** Opening Selected extract block **

The ingredients found in homemade sinus rinse solution recipes are distilled or boiled water, baking soda and salt that does not contain iodine. These rinses are made with typical items found in nearly every home.
One basic recipe entails the combination of about 2 teaspoons of salt, such as pickling salt without iodine, 1/4 teaspoon of baking soda and 1 liter (33.8 ounces) of sterile water stored in a clean container, notes the American Rhinologic Society.
Homemade nasal rinse solutions are natural methods to relieve rhinitis, chronic sinus conditions and infections, as noted by the American Academy of Allergy Asthma & Immunology (AAAAI). The AAAAI also provides another saline rinse recipe that involves the same ingredients, in different amounts. For this recipe, combine 3 teaspoons of salt (no iodine) with 1 teaspoon of baking soda. Store the mixture in a clean container. Then, add 1 teaspoon of this mixture to 8 ounces of distilled or boiled water. Add more sterile water if the rinse is too strong, according to AAAAI. Use a Neti pot, bulb syringe or other nasal rinse product.
Although nasal irrigation with a homemade saline rinse is useful for sinus problems, there are precautions required with nasal irrigation. To avoid any possible infections due to contaminated water, the water must be sterile or distilled, notes the United States Food and Drug Administration. If using tap water, then it is necessary to boil it for at least 5 minutes. Similarly, the boiled water must be kept in a clean and sealed container and used within a 24-hour period.

** Closing Selected extract block **

Write out the part of the sinus rinse text starting with "One basic recipe" and going on through "nasal rinse product.", word for word.

** Opening Data segment block **

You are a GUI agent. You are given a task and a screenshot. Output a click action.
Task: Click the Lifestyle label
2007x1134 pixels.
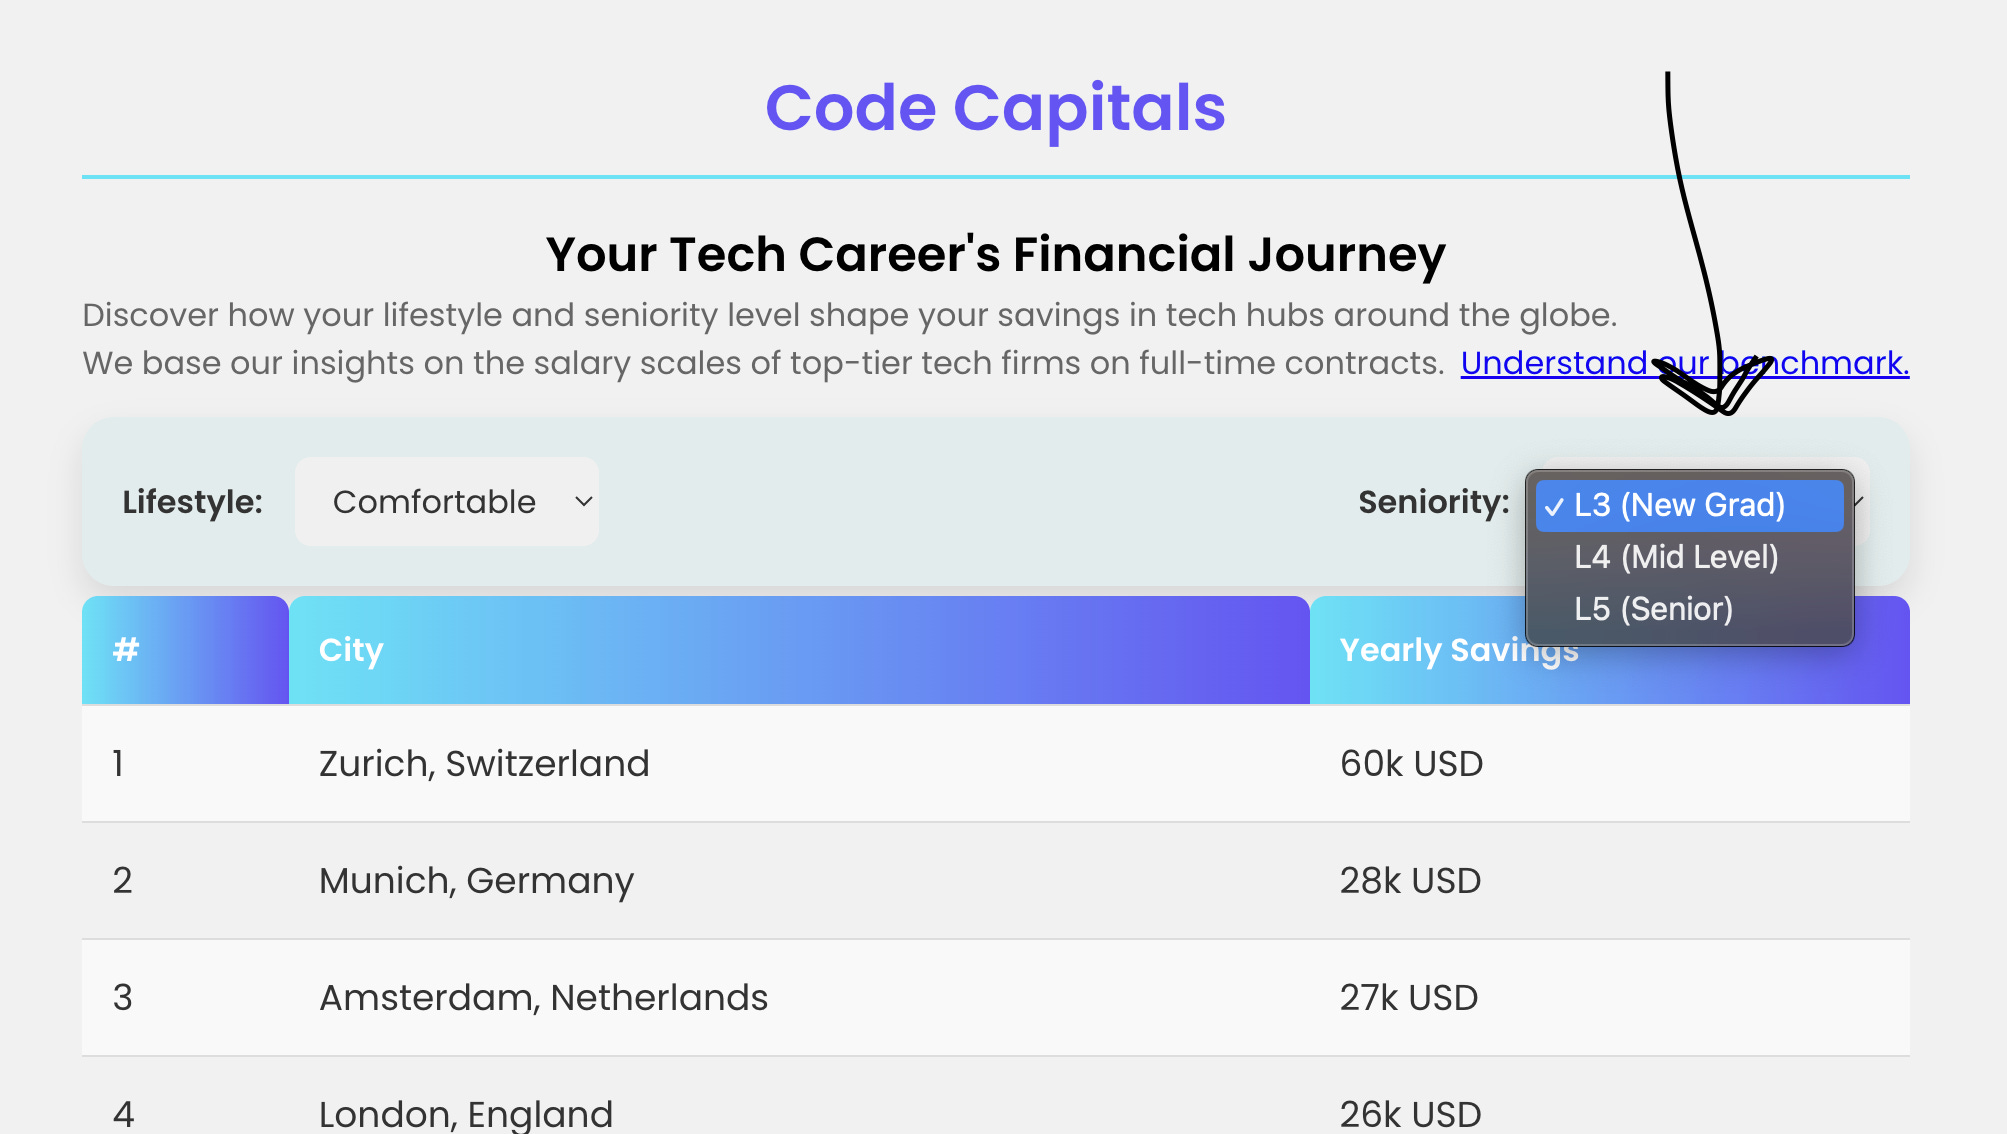point(191,501)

** Closing Data segment block **

# [Exercise answer]
One basic recipe entails the combination of about 2 teaspoons of salt, such as pickling salt without iodine, 1/4 teaspoon of baking soda and 1 liter (33.8 ounces) of sterile water stored in a clean container, notes the American Rhinologic Society.
Homemade nasal rinse solutions are natural methods to relieve rhinitis, chronic sinus conditions and infections, as noted by the American Academy of Allergy Asthma & Immunology (AAAAI). The AAAAI also provides another saline rinse recipe that involves the same ingredients, in different amounts. For this recipe, combine 3 teaspoons of salt (no iodine) with 1 teaspoon of baking soda. Store the mixture in a clean container. Then, add 1 teaspoon of this mixture to 8 ounces of distilled or boiled water. Add more sterile water if the rinse is too strong, according to AAAAI. Use a Neti pot, bulb syringe or other nasal rinse product.